→ **PROBLEM REQUIREMENTS**: Look for the word "agent" in the data below, and copy every line that holds it.

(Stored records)
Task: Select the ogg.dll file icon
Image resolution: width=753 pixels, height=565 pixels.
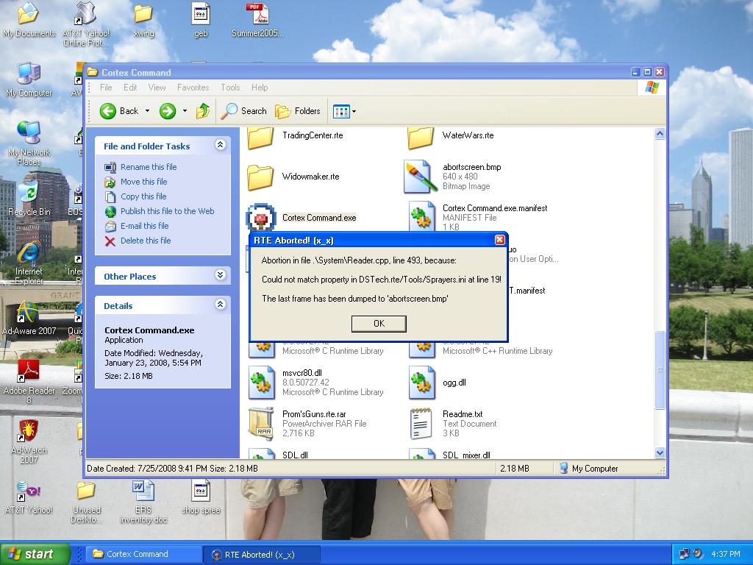Action: 421,383
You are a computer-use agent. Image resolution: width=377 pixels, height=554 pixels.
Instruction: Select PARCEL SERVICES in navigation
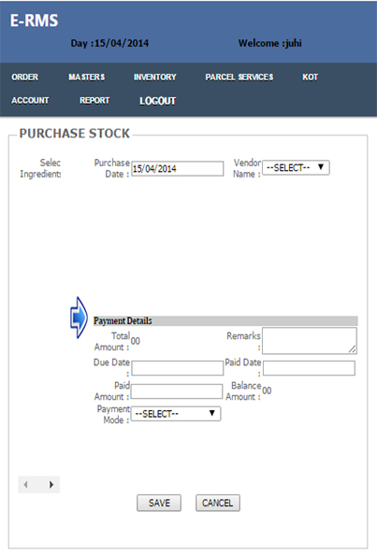[x=239, y=77]
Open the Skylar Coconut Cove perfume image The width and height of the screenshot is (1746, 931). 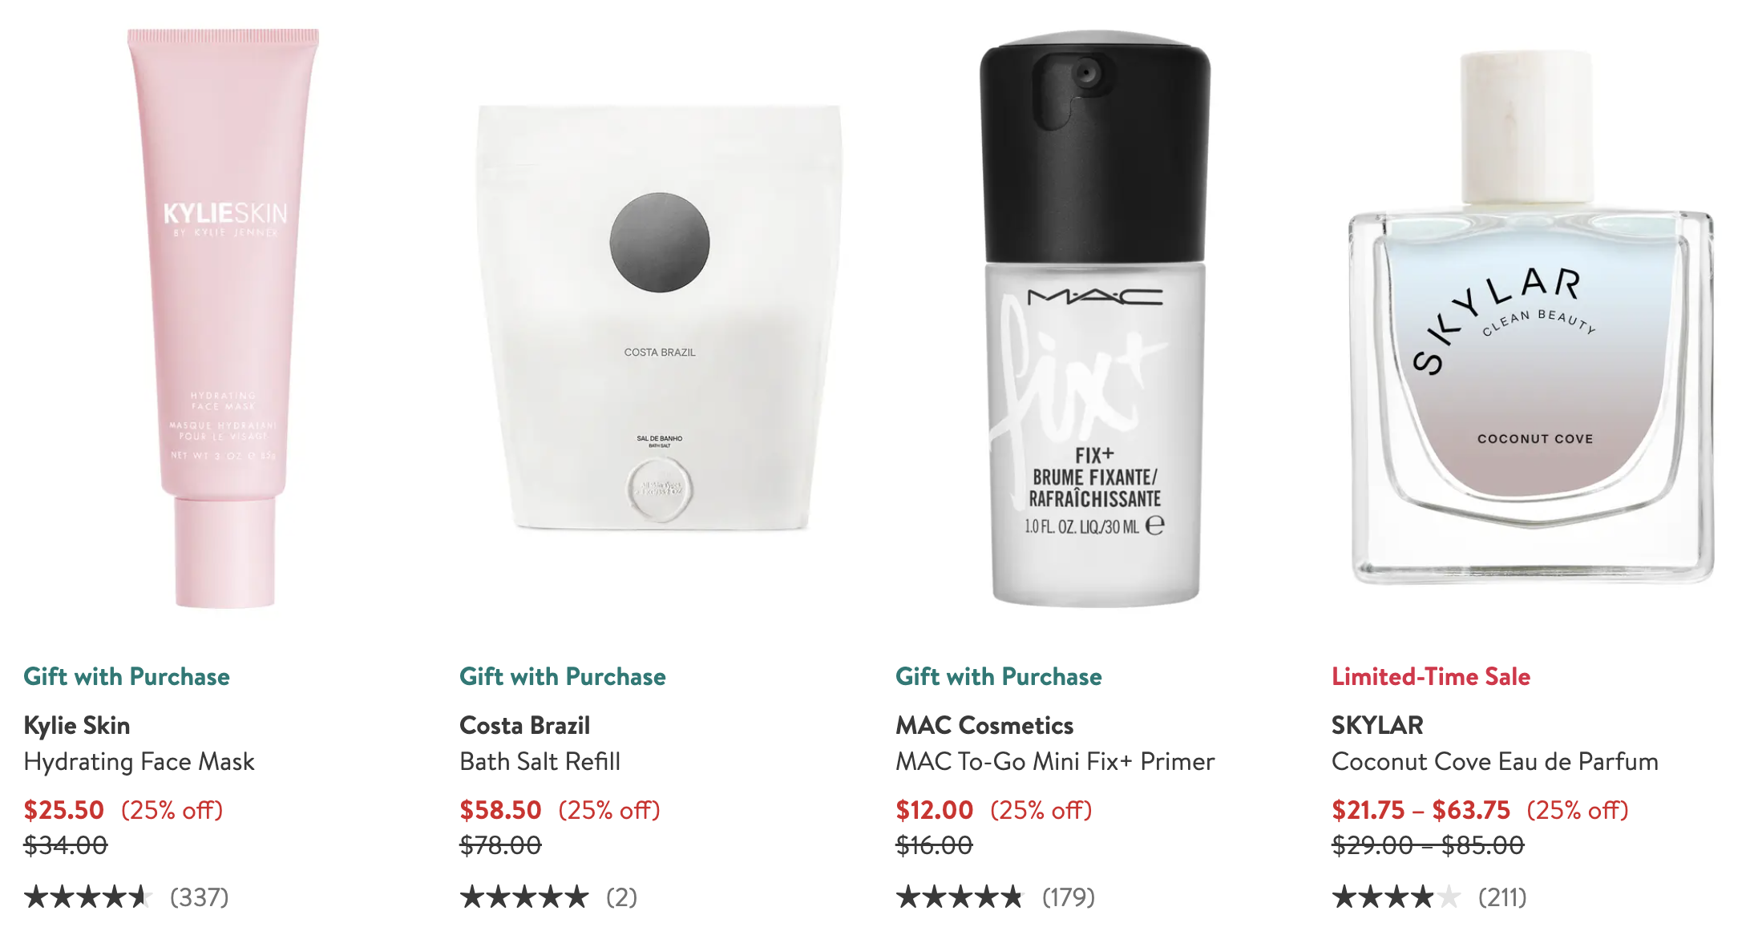point(1531,317)
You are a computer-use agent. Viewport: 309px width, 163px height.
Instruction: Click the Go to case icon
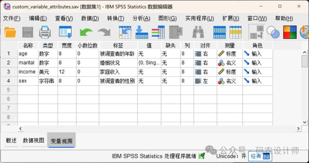pos(125,32)
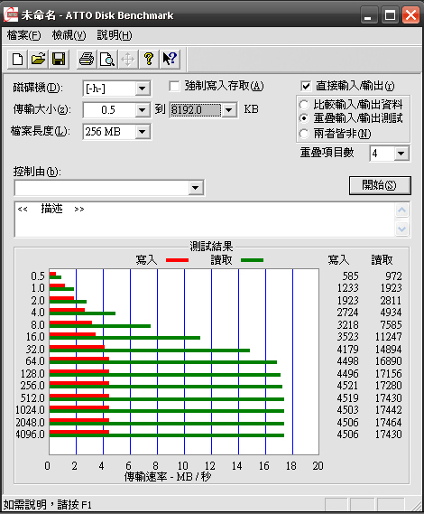Screen dimensions: 424x514
Task: Open the 檔案 menu
Action: (x=23, y=35)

→ **EXERCISE SOLUTION**:
You are a computer-use agent. Image resolution: width=377 pixels, height=554 pixels.
You are a computer-use agent. Viewport: 309px width, 163px height.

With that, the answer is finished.